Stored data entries
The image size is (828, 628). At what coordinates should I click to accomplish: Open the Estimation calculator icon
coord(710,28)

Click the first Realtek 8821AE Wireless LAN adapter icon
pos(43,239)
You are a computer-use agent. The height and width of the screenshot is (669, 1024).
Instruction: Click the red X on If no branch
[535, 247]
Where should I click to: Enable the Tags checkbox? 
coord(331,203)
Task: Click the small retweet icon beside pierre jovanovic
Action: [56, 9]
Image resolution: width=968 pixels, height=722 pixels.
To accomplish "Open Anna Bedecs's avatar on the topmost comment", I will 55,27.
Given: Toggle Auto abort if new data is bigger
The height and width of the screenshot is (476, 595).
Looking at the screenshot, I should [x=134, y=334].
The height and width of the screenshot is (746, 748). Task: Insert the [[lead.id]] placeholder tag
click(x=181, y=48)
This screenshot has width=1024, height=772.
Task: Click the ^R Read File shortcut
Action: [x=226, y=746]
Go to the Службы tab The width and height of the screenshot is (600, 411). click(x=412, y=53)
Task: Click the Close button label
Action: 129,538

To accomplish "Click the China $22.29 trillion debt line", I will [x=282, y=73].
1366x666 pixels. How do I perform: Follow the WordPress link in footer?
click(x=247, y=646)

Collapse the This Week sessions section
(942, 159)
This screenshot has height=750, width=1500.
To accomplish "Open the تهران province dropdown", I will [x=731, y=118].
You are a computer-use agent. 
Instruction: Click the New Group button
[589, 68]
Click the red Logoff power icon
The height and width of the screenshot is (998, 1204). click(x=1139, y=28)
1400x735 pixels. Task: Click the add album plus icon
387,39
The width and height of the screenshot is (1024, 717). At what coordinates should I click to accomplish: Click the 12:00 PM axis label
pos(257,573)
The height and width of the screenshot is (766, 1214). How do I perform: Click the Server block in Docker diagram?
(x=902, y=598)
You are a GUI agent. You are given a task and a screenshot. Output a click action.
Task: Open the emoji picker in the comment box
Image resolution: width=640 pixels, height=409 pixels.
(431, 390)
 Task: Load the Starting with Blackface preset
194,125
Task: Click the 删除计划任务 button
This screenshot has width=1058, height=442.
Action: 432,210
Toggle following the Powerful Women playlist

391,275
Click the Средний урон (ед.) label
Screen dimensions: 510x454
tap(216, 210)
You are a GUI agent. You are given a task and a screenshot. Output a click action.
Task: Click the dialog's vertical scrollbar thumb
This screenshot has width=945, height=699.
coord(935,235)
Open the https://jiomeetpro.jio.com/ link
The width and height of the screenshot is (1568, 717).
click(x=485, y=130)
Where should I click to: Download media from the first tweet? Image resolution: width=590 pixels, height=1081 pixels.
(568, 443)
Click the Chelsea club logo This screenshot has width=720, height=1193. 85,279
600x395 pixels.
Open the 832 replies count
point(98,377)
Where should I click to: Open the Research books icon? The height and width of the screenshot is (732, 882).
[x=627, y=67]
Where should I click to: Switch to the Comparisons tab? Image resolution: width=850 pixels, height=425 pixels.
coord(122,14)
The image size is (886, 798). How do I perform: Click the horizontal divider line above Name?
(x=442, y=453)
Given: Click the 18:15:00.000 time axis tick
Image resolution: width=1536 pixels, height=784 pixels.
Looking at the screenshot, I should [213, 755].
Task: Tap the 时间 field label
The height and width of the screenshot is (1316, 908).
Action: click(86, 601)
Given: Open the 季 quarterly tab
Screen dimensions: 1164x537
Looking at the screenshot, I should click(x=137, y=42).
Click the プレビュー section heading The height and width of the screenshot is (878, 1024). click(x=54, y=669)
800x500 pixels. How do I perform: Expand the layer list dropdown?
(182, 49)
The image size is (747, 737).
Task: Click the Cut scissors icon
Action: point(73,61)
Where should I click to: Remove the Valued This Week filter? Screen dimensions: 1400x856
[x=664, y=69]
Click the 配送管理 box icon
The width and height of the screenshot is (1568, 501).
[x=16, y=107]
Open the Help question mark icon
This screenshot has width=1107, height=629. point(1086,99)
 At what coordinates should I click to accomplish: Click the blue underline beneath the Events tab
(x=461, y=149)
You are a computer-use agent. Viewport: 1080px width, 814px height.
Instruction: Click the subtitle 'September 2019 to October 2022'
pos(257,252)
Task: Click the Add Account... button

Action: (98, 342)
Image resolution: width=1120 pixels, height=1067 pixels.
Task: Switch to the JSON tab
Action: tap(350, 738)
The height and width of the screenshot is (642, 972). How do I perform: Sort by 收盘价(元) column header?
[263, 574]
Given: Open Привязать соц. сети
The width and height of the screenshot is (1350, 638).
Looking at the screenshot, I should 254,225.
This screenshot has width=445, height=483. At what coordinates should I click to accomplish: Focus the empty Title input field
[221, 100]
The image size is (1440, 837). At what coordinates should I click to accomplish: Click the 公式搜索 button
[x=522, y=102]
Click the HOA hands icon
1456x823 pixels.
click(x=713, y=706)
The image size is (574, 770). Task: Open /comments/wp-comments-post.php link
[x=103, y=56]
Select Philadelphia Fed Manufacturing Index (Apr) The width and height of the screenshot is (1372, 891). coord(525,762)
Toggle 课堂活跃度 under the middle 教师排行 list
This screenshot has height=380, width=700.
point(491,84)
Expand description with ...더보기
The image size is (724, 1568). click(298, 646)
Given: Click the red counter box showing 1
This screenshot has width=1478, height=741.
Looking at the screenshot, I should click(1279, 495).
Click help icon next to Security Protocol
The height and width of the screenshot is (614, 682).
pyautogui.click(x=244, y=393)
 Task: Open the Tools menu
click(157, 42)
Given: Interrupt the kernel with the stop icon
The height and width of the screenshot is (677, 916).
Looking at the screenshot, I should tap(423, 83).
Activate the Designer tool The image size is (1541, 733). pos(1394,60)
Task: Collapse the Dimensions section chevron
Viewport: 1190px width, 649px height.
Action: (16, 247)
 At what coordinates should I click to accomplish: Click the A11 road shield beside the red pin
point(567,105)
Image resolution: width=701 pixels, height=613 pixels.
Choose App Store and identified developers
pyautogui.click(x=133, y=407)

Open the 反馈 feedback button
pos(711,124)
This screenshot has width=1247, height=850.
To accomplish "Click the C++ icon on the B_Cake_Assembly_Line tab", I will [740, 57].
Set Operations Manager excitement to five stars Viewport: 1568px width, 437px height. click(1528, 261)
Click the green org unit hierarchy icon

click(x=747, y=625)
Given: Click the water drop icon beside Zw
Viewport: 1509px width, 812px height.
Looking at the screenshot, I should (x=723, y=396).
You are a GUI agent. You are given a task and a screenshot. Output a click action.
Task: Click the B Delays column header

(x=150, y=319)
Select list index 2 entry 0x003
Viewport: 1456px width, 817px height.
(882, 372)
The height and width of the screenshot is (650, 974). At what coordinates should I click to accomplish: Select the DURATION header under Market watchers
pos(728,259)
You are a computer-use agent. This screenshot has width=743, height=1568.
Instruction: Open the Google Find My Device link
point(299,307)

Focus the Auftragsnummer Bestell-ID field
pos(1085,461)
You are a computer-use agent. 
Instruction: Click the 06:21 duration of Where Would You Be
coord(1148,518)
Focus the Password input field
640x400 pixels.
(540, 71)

Assigned task:
Restate each record word for word.

Answer box:
The image size is (828, 628). At what coordinates should I click to accomplish: Open the Estimation calculator icon
coord(710,28)

Click the first Realtek 8821AE Wireless LAN adapter icon
pos(43,239)
You are a computer-use agent. The height and width of the screenshot is (669, 1024).
Instruction: Click the red X on If no branch
[535, 247]
Where should I click to: Enable the Tags checkbox? 
coord(331,203)
Task: Click the small retweet icon beside pierre jovanovic
Action: [56, 9]
Image resolution: width=968 pixels, height=722 pixels.
To accomplish "Open Anna Bedecs's avatar on the topmost comment", I will 55,27.
Given: Toggle Auto abort if new data is bigger
The height and width of the screenshot is (476, 595).
Looking at the screenshot, I should [x=134, y=334].
The height and width of the screenshot is (746, 748). Task: Insert the [[lead.id]] placeholder tag
click(x=181, y=48)
This screenshot has width=1024, height=772.
Task: Click the ^R Read File shortcut
Action: [x=226, y=746]
Go to the Службы tab The width and height of the screenshot is (600, 411). click(x=412, y=53)
Task: Click the Close button label
Action: 129,538

To accomplish "Click the China $22.29 trillion debt line", I will [x=282, y=73].
1366x666 pixels. How do I perform: Follow the WordPress link in footer?
click(x=247, y=646)

Collapse the This Week sessions section
(942, 159)
This screenshot has height=750, width=1500.
To accomplish "Open the تهران province dropdown", I will [x=731, y=118].
You are a computer-use agent. 
Instruction: Click the New Group button
[589, 68]
Click the red Logoff power icon
The height and width of the screenshot is (998, 1204). click(x=1139, y=28)
1400x735 pixels. Task: Click the add album plus icon
387,39
The width and height of the screenshot is (1024, 717). At what coordinates should I click to accomplish: Click the 12:00 PM axis label
pos(257,573)
The height and width of the screenshot is (766, 1214). How do I perform: Click the Server block in Docker diagram?
(x=902, y=598)
You are a GUI agent. You are given a task and a screenshot. Output a click action.
Task: Open the emoji picker in the comment box
Image resolution: width=640 pixels, height=409 pixels.
(431, 390)
 Task: Load the Starting with Blackface preset
194,125
Task: Click the 删除计划任务 button
This screenshot has width=1058, height=442.
Action: 432,210
Toggle following the Powerful Women playlist

391,275
Click the Средний урон (ед.) label
Screen dimensions: 510x454
tap(216, 210)
You are a GUI agent. You are given a task and a screenshot. Output a click action.
Task: Click the dialog's vertical scrollbar thumb
This screenshot has width=945, height=699.
coord(935,235)
Open the https://jiomeetpro.jio.com/ link
The width and height of the screenshot is (1568, 717).
click(x=485, y=130)
Where should I click to: Download media from the first tweet? Image resolution: width=590 pixels, height=1081 pixels.
(568, 443)
Click the Chelsea club logo This screenshot has width=720, height=1193. 85,279
600x395 pixels.
Open the 832 replies count
point(98,377)
Where should I click to: Open the Research books icon? The height and width of the screenshot is (732, 882).
[x=627, y=67]
Where should I click to: Switch to the Comparisons tab? Image resolution: width=850 pixels, height=425 pixels.
coord(122,14)
The image size is (886, 798). How do I perform: Click the horizontal divider line above Name?
(x=442, y=453)
Given: Click the 18:15:00.000 time axis tick
Image resolution: width=1536 pixels, height=784 pixels.
Looking at the screenshot, I should [213, 755].
Task: Tap the 时间 field label
The height and width of the screenshot is (1316, 908).
Action: click(86, 601)
Given: Open the 季 quarterly tab
Screen dimensions: 1164x537
Looking at the screenshot, I should click(x=137, y=42).
Click the プレビュー section heading The height and width of the screenshot is (878, 1024). click(x=54, y=669)
800x500 pixels. How do I perform: Expand the layer list dropdown?
(182, 49)
The image size is (747, 737).
Task: Click the Cut scissors icon
Action: point(73,61)
Where should I click to: Remove the Valued This Week filter? Screen dimensions: 1400x856
[x=664, y=69]
Click the 配送管理 box icon
The width and height of the screenshot is (1568, 501).
[x=16, y=107]
Open the Help question mark icon
This screenshot has width=1107, height=629. point(1086,99)
 At what coordinates should I click to accomplish: Click the blue underline beneath the Events tab
(x=461, y=149)
You are a computer-use agent. Viewport: 1080px width, 814px height.
Instruction: Click the subtitle 'September 2019 to October 2022'
pos(257,252)
Task: Click the Add Account... button

Action: (98, 342)
Image resolution: width=1120 pixels, height=1067 pixels.
Task: Switch to the JSON tab
Action: tap(350, 738)
The height and width of the screenshot is (642, 972). How do I perform: Sort by 收盘价(元) column header?
[263, 574]
Given: Open Привязать соц. сети
The width and height of the screenshot is (1350, 638).
Looking at the screenshot, I should 254,225.
This screenshot has width=445, height=483. At what coordinates should I click to accomplish: Focus the empty Title input field
[221, 100]
The image size is (1440, 837). At what coordinates should I click to accomplish: Click the 公式搜索 button
[x=522, y=102]
Click the HOA hands icon
1456x823 pixels.
click(x=713, y=706)
The image size is (574, 770). Task: Open /comments/wp-comments-post.php link
[x=103, y=56]
Select Philadelphia Fed Manufacturing Index (Apr) The width and height of the screenshot is (1372, 891). coord(525,762)
Toggle 课堂活跃度 under the middle 教师排行 list
This screenshot has height=380, width=700.
point(491,84)
Expand description with ...더보기
The image size is (724, 1568). click(298, 646)
Given: Click the red counter box showing 1
This screenshot has width=1478, height=741.
Looking at the screenshot, I should click(1279, 495).
Click help icon next to Security Protocol
The height and width of the screenshot is (614, 682).
pyautogui.click(x=244, y=393)
 Task: Open the Tools menu
click(157, 42)
Given: Interrupt the kernel with the stop icon
The height and width of the screenshot is (677, 916).
Looking at the screenshot, I should tap(423, 83).
Activate the Designer tool The image size is (1541, 733). pos(1394,60)
Task: Collapse the Dimensions section chevron
Viewport: 1190px width, 649px height.
Action: (16, 247)
 At what coordinates should I click to accomplish: Click the A11 road shield beside the red pin
point(567,105)
Image resolution: width=701 pixels, height=613 pixels.
Choose App Store and identified developers
pyautogui.click(x=133, y=407)

Open the 反馈 feedback button
pos(711,124)
This screenshot has width=1247, height=850.
To accomplish "Click the C++ icon on the B_Cake_Assembly_Line tab", I will [740, 57].
Set Operations Manager excitement to five stars Viewport: 1568px width, 437px height. click(1528, 261)
Click the green org unit hierarchy icon

click(x=747, y=625)
Given: Click the water drop icon beside Zw
Viewport: 1509px width, 812px height.
Looking at the screenshot, I should (x=723, y=396).
You are a GUI agent. You are given a task and a screenshot. Output a click action.
Task: Click the B Delays column header

(x=150, y=319)
Select list index 2 entry 0x003
Viewport: 1456px width, 817px height.
(882, 372)
The height and width of the screenshot is (650, 974). At what coordinates should I click to accomplish: Select the DURATION header under Market watchers
pos(728,259)
You are a computer-use agent. This screenshot has width=743, height=1568.
Instruction: Open the Google Find My Device link
point(299,307)

Focus the Auftragsnummer Bestell-ID field
pos(1085,461)
You are a computer-use agent. 
Instruction: Click the 06:21 duration of Where Would You Be
coord(1148,518)
Focus the Password input field
640x400 pixels.
(540, 71)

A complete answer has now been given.